## The records
━━━━━━━━━━━━━━━━━━━━
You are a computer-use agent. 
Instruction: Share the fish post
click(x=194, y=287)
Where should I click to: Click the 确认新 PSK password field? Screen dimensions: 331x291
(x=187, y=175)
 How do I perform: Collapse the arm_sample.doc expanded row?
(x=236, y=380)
━━━━━━━━━━━━━━━━━━━━
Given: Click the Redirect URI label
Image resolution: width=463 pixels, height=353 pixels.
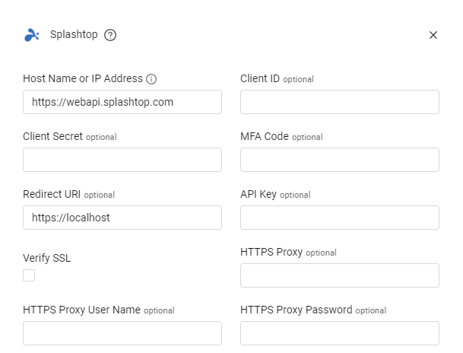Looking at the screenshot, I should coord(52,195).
━━━━━━━━━━━━━━━━━━━━
## Task statement
Rewrite the entries from the line with "Given: Click the Redirect URI label" up to and including the line with "Looking at the", changing "Redirect URI" to "Callback URL" and keeping everything else the same. Leave the pictures out of your answer.

## Task solution
Given: Click the Callback URL label
Image resolution: width=463 pixels, height=353 pixels.
Looking at the screenshot, I should coord(52,195).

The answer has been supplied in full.